> _DIRECTIONS FOR THIS TASK_: Edit the items from the line with "Viewport: 842px width, 1010px height." up to and including the line with "point(1011,78)", replacing "dropdown" with "drop-down menu" and keeping everything else unchanged. Return only those lines, without the pictures.

> _GIVEN DATA_:
▬▬▬▬▬▬▬▬▬▬

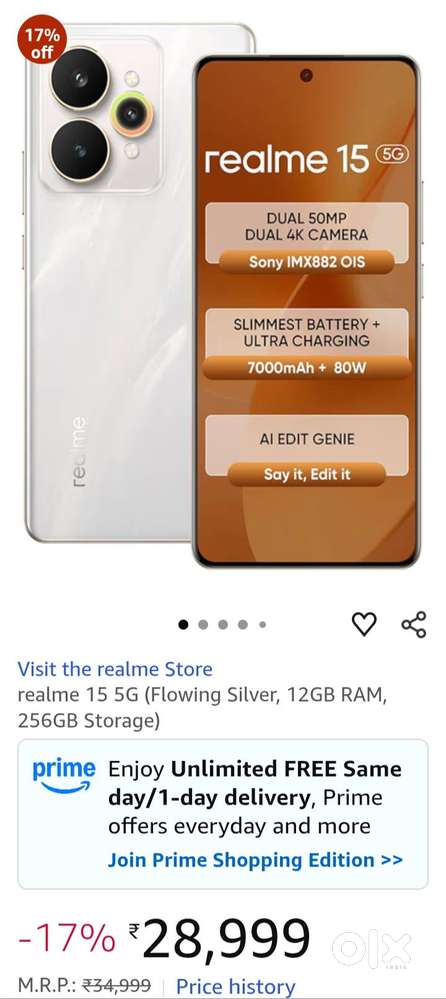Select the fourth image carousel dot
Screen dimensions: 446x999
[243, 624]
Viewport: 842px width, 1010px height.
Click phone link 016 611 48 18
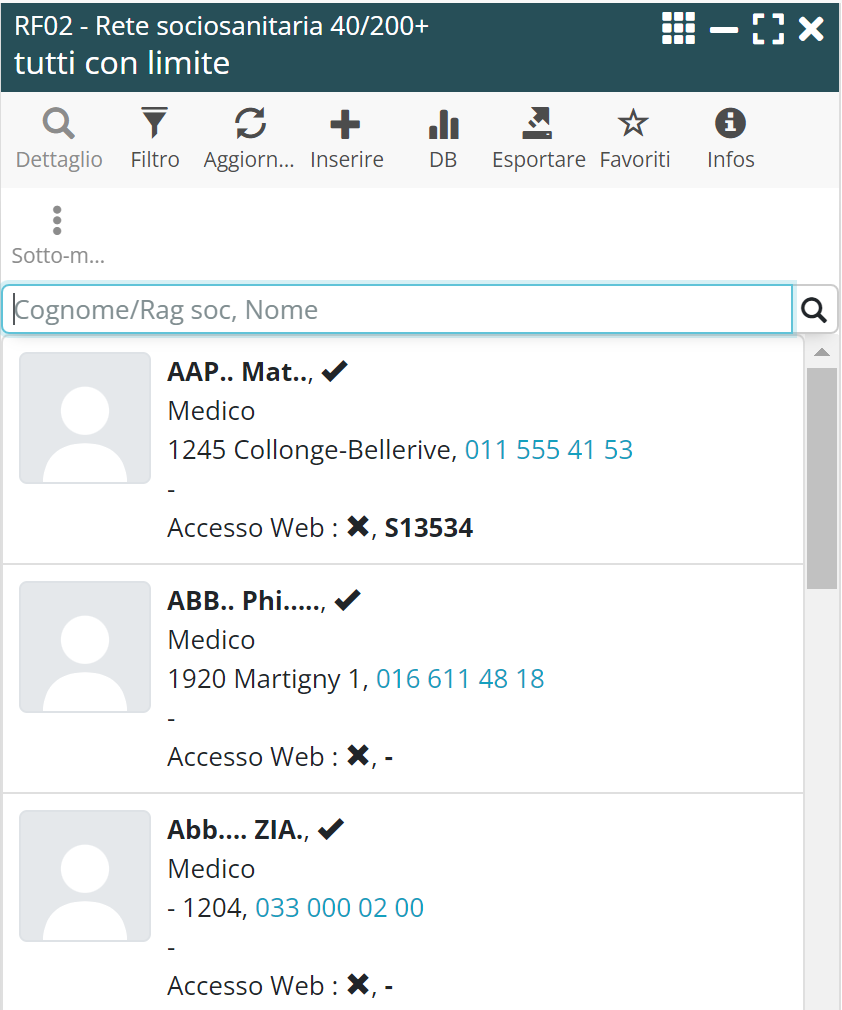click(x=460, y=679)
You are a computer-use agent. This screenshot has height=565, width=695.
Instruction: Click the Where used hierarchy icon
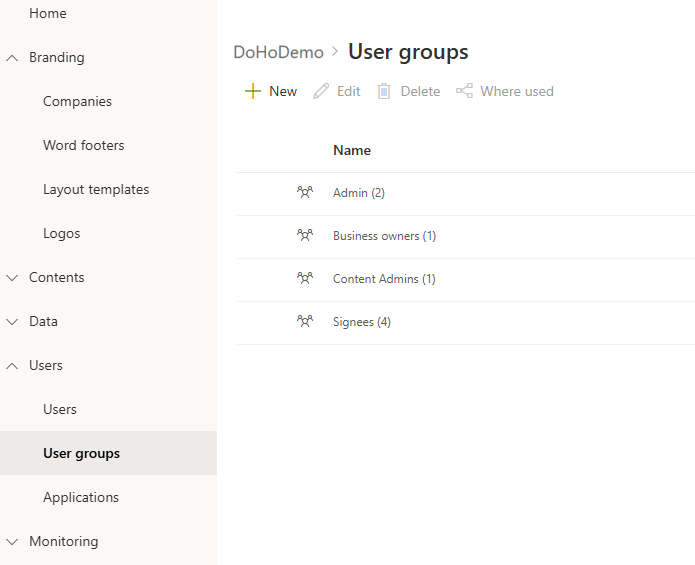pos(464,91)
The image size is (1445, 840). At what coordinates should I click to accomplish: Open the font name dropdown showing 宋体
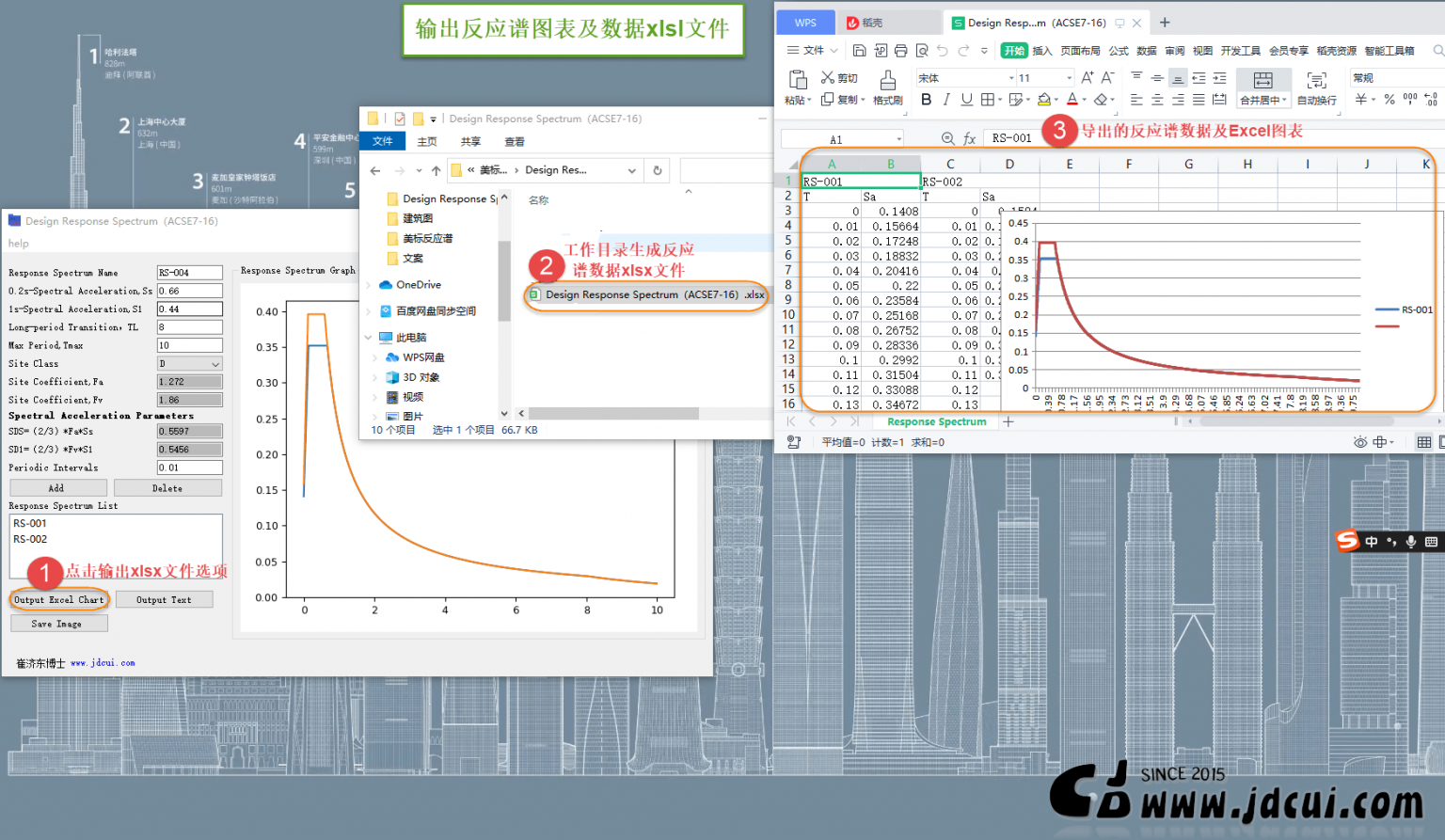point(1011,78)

▬▬▬▬▬▬▬▬▬▬

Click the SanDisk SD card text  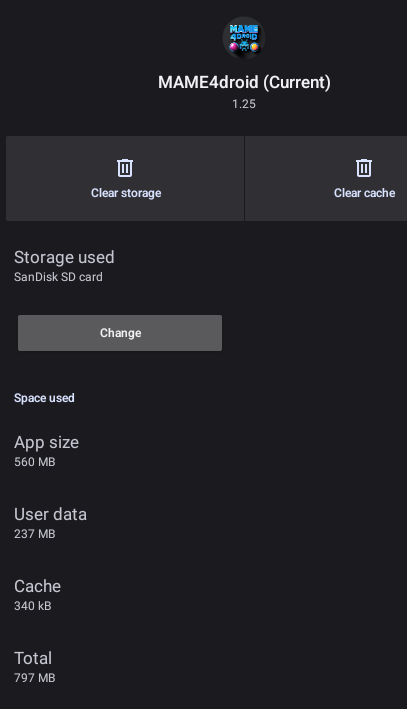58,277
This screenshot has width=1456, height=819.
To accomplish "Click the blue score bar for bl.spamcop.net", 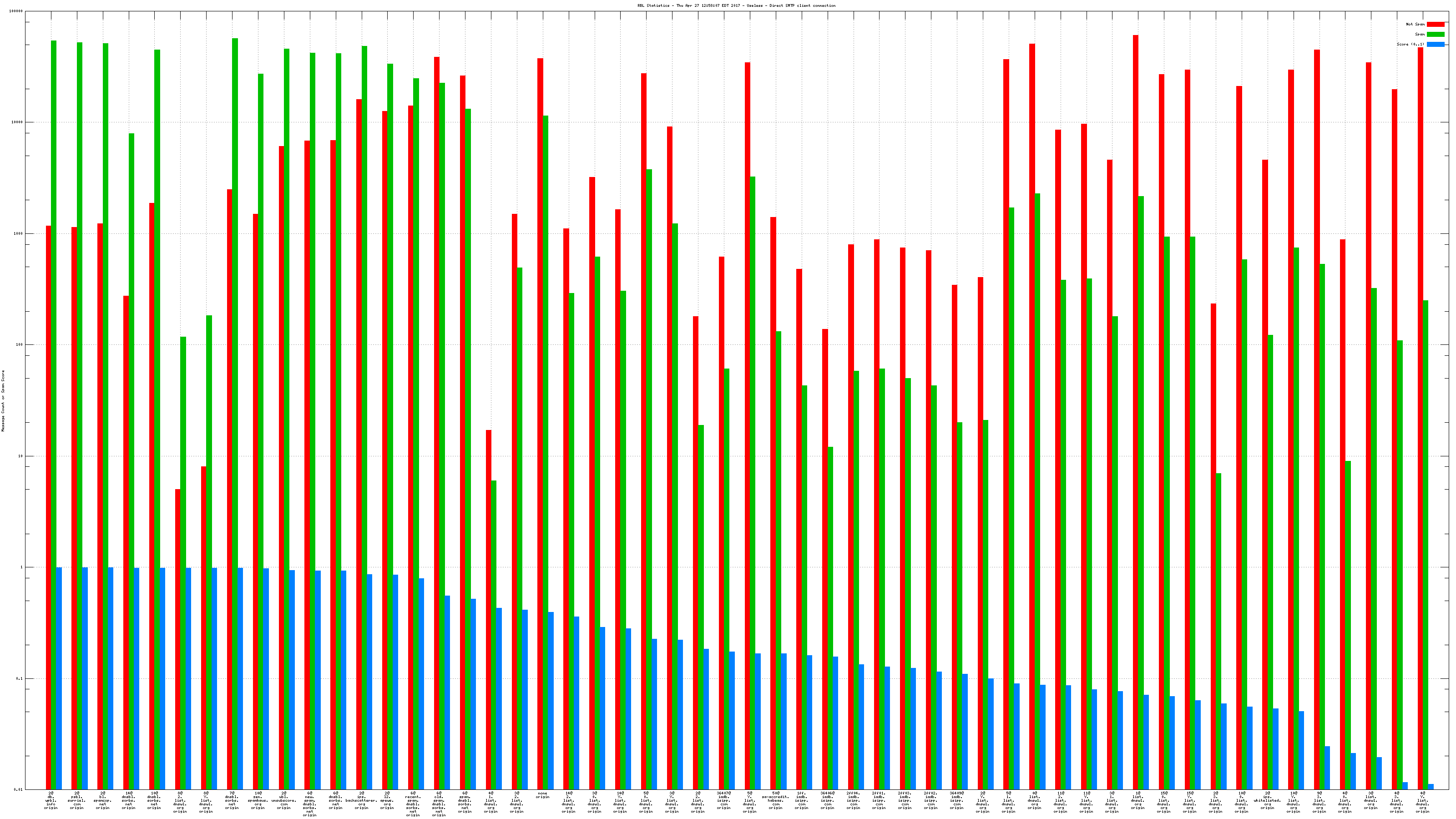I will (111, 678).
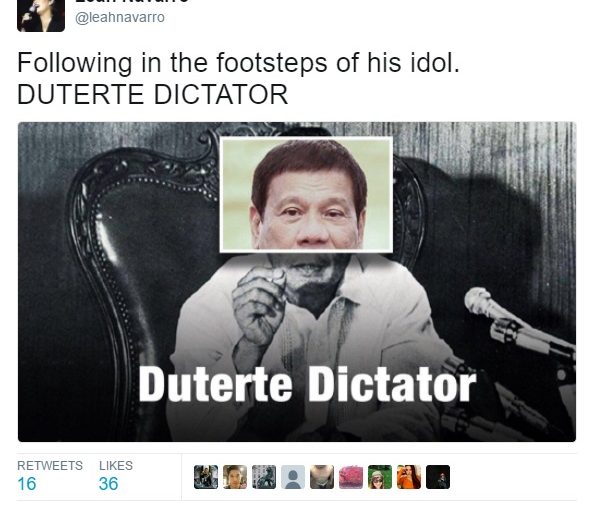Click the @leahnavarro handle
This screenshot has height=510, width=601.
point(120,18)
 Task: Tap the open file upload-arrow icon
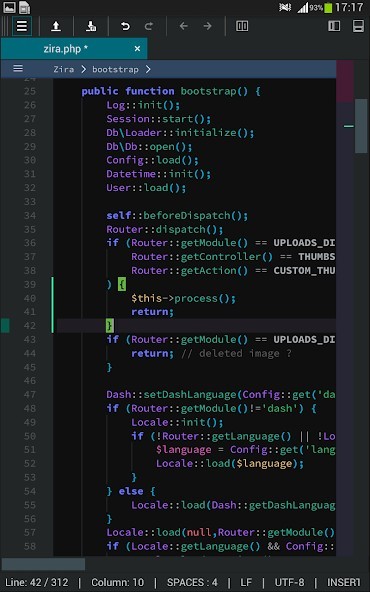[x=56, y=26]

▬▬▬▬▬▬▬▬▬▬

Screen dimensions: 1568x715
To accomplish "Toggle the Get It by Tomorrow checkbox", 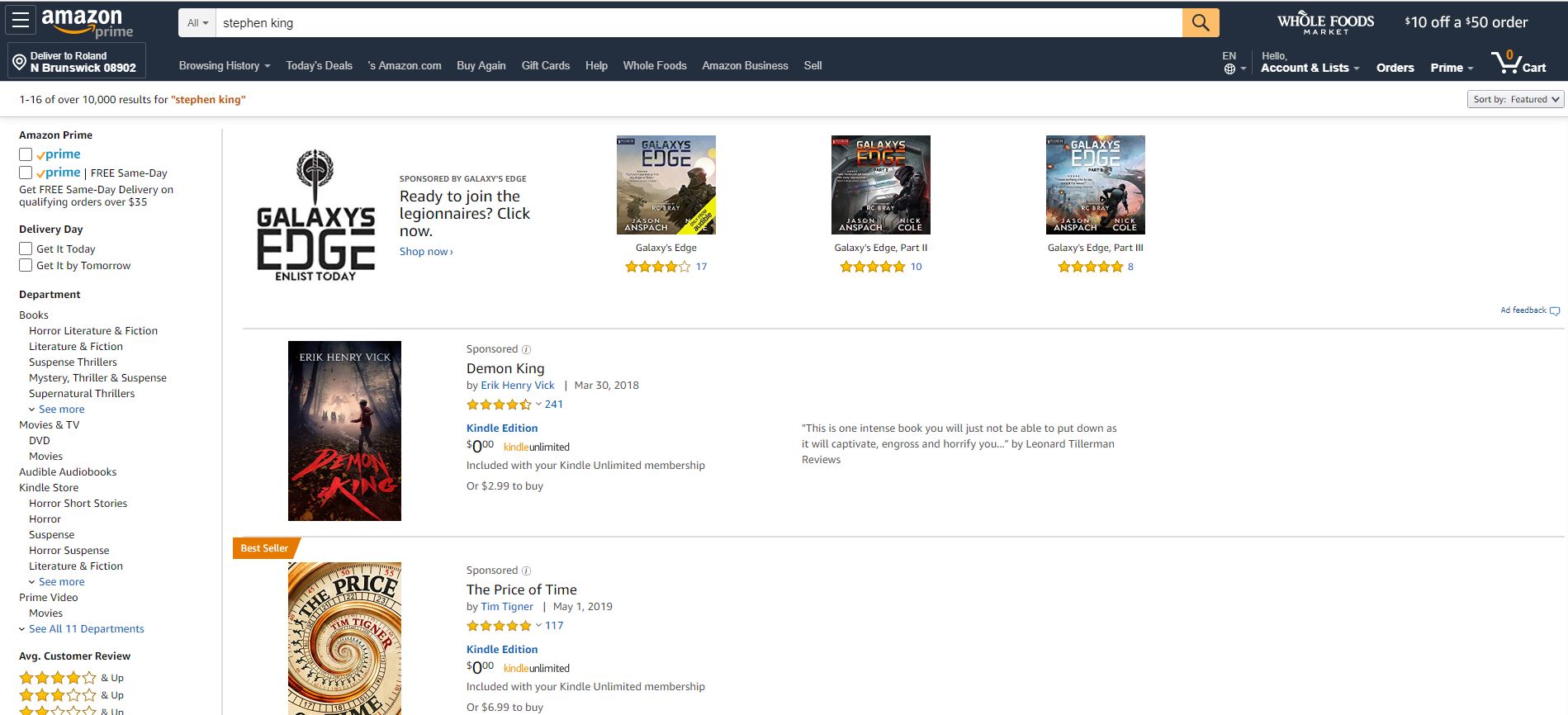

▬▬▬▬▬▬▬▬▬▬

> _REPLY TO THE TASK_:
Viewport: 842px width, 1010px height.
Click phone link 016 611 48 18
click(x=460, y=679)
You are a computer-use agent. This screenshot has height=565, width=695.
Instruction: Click the Where used hierarchy icon
pos(464,91)
The image size is (1445, 840). At what coordinates should I click to accomplish: Open the font name drop-down menu showing 宋体
point(1011,78)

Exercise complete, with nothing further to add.